À l’image d’Abel et Caïn, les deux frères vont engager tous deux une lutte à mort teintée d’orgueil, d’envie, de colère et de rancœur. Le plus jeune (Abel 1er) accepte, d’abord malgré lui, ce pouvoir absurde mais le temps finit par l’affranchir de toute morale, et succombant sous l’emprise d’un orgueil furibond et d’une soif de domination insensée, il oubliera bientôt frère et amis sur sa route pour accomplir l’irréparable : un fratricide.
Réincarnation d’un Ubu Roi, violent, qui ne croit plus en rien, désabusé, sanguinaire en même temps que capricieux, enfantin et désuet… Il porte une couronne en carton qui lui donne l’allure d’un enfant puni avec son bonnet d’âne plutôt qu’une démarche souveraine…
L’autre frère, le plus âgé, celui à qui aurait du revenir la couronne, est rongé. Rongé de rancœur, de désir, d’envie et d’amour : « La rancœur, c’est la seules chose qui me reste à moi d’amour. » Il tente de ramener son frère dans le chemin de la simplicité, de l’authenticité et de la vérité mais une rage sans limite s’empare de lui et l’aveugle…

© DR

Du sang qui coule, qui gicle, qui ruisselle, qui explose, qui tue…

À n’en point douter, la mise en scène et l’écriture sont très originales et inventives.
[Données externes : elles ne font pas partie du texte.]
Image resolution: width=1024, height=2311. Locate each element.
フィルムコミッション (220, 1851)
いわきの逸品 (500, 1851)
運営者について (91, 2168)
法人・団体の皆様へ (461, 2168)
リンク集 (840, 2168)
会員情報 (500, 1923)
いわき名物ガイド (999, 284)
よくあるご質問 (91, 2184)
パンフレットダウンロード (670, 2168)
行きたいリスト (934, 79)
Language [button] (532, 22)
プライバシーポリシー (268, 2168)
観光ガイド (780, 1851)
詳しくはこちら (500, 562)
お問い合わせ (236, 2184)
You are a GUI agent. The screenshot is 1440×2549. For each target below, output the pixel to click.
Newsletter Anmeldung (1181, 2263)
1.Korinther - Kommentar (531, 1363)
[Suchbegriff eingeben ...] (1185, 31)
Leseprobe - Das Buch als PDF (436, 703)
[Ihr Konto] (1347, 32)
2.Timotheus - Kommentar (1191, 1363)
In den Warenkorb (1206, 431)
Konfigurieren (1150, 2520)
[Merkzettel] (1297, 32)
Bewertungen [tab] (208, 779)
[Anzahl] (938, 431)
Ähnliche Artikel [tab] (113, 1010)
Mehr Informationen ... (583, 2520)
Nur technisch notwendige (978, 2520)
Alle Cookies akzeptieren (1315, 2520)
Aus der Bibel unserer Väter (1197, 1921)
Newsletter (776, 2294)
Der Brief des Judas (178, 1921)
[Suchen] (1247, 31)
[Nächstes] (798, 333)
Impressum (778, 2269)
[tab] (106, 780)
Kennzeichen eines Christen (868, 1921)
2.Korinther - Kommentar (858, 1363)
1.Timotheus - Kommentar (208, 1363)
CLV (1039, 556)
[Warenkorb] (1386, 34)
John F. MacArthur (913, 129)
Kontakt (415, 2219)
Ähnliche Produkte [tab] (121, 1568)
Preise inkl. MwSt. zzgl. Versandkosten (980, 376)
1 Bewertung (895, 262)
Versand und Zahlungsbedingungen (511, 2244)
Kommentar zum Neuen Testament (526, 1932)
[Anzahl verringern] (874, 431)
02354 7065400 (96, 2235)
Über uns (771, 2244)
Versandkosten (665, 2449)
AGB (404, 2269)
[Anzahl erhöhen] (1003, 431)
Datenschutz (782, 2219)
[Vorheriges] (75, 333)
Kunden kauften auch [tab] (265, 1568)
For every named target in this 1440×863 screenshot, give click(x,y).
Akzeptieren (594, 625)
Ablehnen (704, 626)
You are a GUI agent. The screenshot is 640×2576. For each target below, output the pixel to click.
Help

Aucune limite, les comédiens pareils à des démons sortis de leur boîte nous font vivre un réel cauchemar ! Tout est fait pour noyer le spectateur dans un monde de furies !! Hurlements, éblouissement, musique à fond, litres de sang qui coulent, viol… Tout cela crée une indisposition physique, mais on n’en ressort ni secoué ni impressionné.
Tout devient exagéré et la tension, instaurée par la mise en scène et le jeu des acteurs et qui tenait à un fil, bascule finalement dans le surplus et le gratuit.
Les références, inspirées du cinéma, sont les bienvenues mais quel intérêt de reproduire la scène de l’extincteur du film « Irréversible » et un viol pendant dix minutes ? Le message passe bien avant ces longues minutes laborieuses !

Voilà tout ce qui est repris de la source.